Data excerpts START
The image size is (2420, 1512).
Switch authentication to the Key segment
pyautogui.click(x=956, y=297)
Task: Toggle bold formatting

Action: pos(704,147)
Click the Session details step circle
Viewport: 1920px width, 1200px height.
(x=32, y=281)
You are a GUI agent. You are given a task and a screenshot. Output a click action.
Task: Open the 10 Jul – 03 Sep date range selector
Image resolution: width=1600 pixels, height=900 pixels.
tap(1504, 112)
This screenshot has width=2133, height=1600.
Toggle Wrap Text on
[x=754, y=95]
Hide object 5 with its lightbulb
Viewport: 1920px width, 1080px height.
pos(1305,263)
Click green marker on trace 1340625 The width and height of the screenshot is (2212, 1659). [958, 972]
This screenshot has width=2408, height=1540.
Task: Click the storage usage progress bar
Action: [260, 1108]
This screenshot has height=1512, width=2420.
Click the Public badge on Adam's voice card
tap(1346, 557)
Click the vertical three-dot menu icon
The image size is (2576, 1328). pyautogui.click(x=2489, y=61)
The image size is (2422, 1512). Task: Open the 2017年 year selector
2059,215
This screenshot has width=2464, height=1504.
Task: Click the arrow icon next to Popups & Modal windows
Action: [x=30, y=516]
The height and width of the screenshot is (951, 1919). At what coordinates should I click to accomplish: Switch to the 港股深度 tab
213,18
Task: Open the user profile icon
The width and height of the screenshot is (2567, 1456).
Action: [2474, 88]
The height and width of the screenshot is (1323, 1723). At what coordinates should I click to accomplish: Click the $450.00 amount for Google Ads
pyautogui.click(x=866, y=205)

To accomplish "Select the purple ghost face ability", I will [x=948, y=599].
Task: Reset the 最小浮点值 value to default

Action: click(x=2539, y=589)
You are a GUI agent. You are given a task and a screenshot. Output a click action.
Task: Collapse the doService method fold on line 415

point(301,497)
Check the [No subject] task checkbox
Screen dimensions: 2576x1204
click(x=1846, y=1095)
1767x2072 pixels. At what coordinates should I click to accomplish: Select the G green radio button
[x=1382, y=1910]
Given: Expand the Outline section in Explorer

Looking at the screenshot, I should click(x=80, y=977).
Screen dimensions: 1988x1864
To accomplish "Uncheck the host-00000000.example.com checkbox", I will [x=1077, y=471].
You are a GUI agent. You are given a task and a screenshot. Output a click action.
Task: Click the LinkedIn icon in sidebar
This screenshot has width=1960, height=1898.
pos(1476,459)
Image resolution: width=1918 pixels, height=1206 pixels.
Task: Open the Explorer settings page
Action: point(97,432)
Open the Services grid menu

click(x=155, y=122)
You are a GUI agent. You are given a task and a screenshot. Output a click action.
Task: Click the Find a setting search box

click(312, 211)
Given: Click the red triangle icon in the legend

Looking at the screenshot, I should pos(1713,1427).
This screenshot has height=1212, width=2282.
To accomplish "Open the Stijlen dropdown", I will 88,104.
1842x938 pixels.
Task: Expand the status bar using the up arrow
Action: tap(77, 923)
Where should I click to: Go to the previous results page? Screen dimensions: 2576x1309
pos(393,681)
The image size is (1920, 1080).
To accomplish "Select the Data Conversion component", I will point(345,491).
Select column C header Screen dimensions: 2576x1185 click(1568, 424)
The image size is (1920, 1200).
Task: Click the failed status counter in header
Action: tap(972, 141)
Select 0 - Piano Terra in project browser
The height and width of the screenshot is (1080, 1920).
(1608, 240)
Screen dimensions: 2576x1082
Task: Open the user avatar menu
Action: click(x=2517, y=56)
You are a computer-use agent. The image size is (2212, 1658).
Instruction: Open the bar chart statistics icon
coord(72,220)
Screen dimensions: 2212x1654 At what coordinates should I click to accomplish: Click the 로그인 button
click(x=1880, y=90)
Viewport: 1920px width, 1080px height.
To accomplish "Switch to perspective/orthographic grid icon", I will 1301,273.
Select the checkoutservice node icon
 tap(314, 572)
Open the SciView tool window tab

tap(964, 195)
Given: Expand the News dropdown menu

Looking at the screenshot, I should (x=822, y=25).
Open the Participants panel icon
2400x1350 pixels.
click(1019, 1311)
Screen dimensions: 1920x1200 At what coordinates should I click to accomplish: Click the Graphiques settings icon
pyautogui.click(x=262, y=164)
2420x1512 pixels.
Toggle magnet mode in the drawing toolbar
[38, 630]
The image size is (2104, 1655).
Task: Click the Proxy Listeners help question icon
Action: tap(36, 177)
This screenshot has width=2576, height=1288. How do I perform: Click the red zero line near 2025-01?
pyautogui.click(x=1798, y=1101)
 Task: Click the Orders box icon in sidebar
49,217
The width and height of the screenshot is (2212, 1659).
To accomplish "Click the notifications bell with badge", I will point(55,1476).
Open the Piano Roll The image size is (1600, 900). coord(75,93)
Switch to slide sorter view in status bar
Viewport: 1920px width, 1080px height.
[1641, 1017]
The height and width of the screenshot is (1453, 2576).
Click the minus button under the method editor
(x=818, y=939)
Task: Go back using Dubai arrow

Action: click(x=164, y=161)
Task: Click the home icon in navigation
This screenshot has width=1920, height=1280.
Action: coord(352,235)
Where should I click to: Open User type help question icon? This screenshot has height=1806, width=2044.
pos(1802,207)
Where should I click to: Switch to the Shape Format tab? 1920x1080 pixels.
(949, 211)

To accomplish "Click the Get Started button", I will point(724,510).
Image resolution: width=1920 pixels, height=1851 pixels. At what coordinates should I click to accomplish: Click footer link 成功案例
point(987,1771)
Data excerpts END
• **Assignment**: Return the data from the top line through the bottom line exactly.

• **Your solution**:
The image size is (2420, 1512).
Switch authentication to the Key segment
pyautogui.click(x=956, y=297)
Task: Toggle bold formatting

Action: pos(704,147)
Click the Session details step circle
Viewport: 1920px width, 1200px height.
(x=32, y=281)
You are a GUI agent. You are given a task and a screenshot. Output a click action.
Task: Open the 10 Jul – 03 Sep date range selector
Image resolution: width=1600 pixels, height=900 pixels.
tap(1504, 112)
This screenshot has width=2133, height=1600.
Toggle Wrap Text on
[x=754, y=95]
Hide object 5 with its lightbulb
Viewport: 1920px width, 1080px height.
pos(1305,263)
Click green marker on trace 1340625 The width and height of the screenshot is (2212, 1659). [958, 972]
This screenshot has width=2408, height=1540.
Task: Click the storage usage progress bar
Action: [260, 1108]
This screenshot has height=1512, width=2420.
Click the Public badge on Adam's voice card
tap(1346, 557)
Click the vertical three-dot menu icon
The image size is (2576, 1328). pyautogui.click(x=2489, y=61)
The image size is (2422, 1512). Task: Open the 2017年 year selector
2059,215
This screenshot has width=2464, height=1504.
Task: Click the arrow icon next to Popups & Modal windows
Action: [x=30, y=516]
The height and width of the screenshot is (951, 1919). At what coordinates should I click to accomplish: Switch to the 港股深度 tab
213,18
Task: Open the user profile icon
The width and height of the screenshot is (2567, 1456).
Action: [2474, 88]
The height and width of the screenshot is (1323, 1723). At what coordinates should I click to accomplish: Click the $450.00 amount for Google Ads
pyautogui.click(x=866, y=205)

To accomplish "Select the purple ghost face ability", I will [x=948, y=599].
Task: Reset the 最小浮点值 value to default

Action: click(x=2539, y=589)
You are a GUI agent. You are given a task and a screenshot. Output a click action.
Task: Collapse the doService method fold on line 415

point(301,497)
Check the [No subject] task checkbox
Screen dimensions: 2576x1204
click(x=1846, y=1095)
1767x2072 pixels. At what coordinates should I click to accomplish: Select the G green radio button
[x=1382, y=1910]
Given: Expand the Outline section in Explorer

Looking at the screenshot, I should click(x=80, y=977).
Screen dimensions: 1988x1864
To accomplish "Uncheck the host-00000000.example.com checkbox", I will [x=1077, y=471].
You are a GUI agent. You are given a task and a screenshot. Output a click action.
Task: Click the LinkedIn icon in sidebar
This screenshot has width=1960, height=1898.
pos(1476,459)
Image resolution: width=1918 pixels, height=1206 pixels.
Task: Open the Explorer settings page
Action: point(97,432)
Open the Services grid menu

click(x=155, y=122)
You are a GUI agent. You are given a task and a screenshot. Output a click action.
Task: Click the Find a setting search box

click(312, 211)
Given: Click the red triangle icon in the legend

Looking at the screenshot, I should pos(1713,1427).
This screenshot has height=1212, width=2282.
To accomplish "Open the Stijlen dropdown", I will 88,104.
1842x938 pixels.
Task: Expand the status bar using the up arrow
Action: tap(77, 923)
Where should I click to: Go to the previous results page? Screen dimensions: 2576x1309
pos(393,681)
The image size is (1920, 1080).
To accomplish "Select the Data Conversion component", I will point(345,491).
Select column C header Screen dimensions: 2576x1185 click(1568, 424)
The image size is (1920, 1200).
Task: Click the failed status counter in header
Action: tap(972, 141)
Select 0 - Piano Terra in project browser
The height and width of the screenshot is (1080, 1920).
(1608, 240)
Screen dimensions: 2576x1082
Task: Open the user avatar menu
Action: click(x=2517, y=56)
You are a computer-use agent. The image size is (2212, 1658).
Instruction: Open the bar chart statistics icon
coord(72,220)
Screen dimensions: 2212x1654 At what coordinates should I click to accomplish: Click the 로그인 button
click(x=1880, y=90)
Viewport: 1920px width, 1080px height.
To accomplish "Switch to perspective/orthographic grid icon", I will 1301,273.
Select the checkoutservice node icon
 tap(314, 572)
Open the SciView tool window tab

tap(964, 195)
Given: Expand the News dropdown menu

Looking at the screenshot, I should (x=822, y=25).
Open the Participants panel icon
2400x1350 pixels.
click(1019, 1311)
Screen dimensions: 1920x1200 At what coordinates should I click to accomplish: Click the Graphiques settings icon
pyautogui.click(x=262, y=164)
2420x1512 pixels.
Toggle magnet mode in the drawing toolbar
[38, 630]
The image size is (2104, 1655).
Task: Click the Proxy Listeners help question icon
Action: tap(36, 177)
This screenshot has width=2576, height=1288. How do I perform: Click the red zero line near 2025-01?
pyautogui.click(x=1798, y=1101)
 Task: Click the Orders box icon in sidebar
49,217
The width and height of the screenshot is (2212, 1659).
To accomplish "Click the notifications bell with badge", I will point(55,1476).
Open the Piano Roll The image size is (1600, 900). coord(75,93)
Switch to slide sorter view in status bar
Viewport: 1920px width, 1080px height.
[1641, 1017]
The height and width of the screenshot is (1453, 2576).
Click the minus button under the method editor
(x=818, y=939)
Task: Go back using Dubai arrow

Action: click(x=164, y=161)
Task: Click the home icon in navigation
This screenshot has width=1920, height=1280.
Action: coord(352,235)
Where should I click to: Open User type help question icon? This screenshot has height=1806, width=2044.
pos(1802,207)
Where should I click to: Switch to the Shape Format tab? 1920x1080 pixels.
(949, 211)

To accomplish "Click the Get Started button", I will point(724,510).
Image resolution: width=1920 pixels, height=1851 pixels. At what coordinates should I click to accomplish: Click footer link 成功案例
point(987,1771)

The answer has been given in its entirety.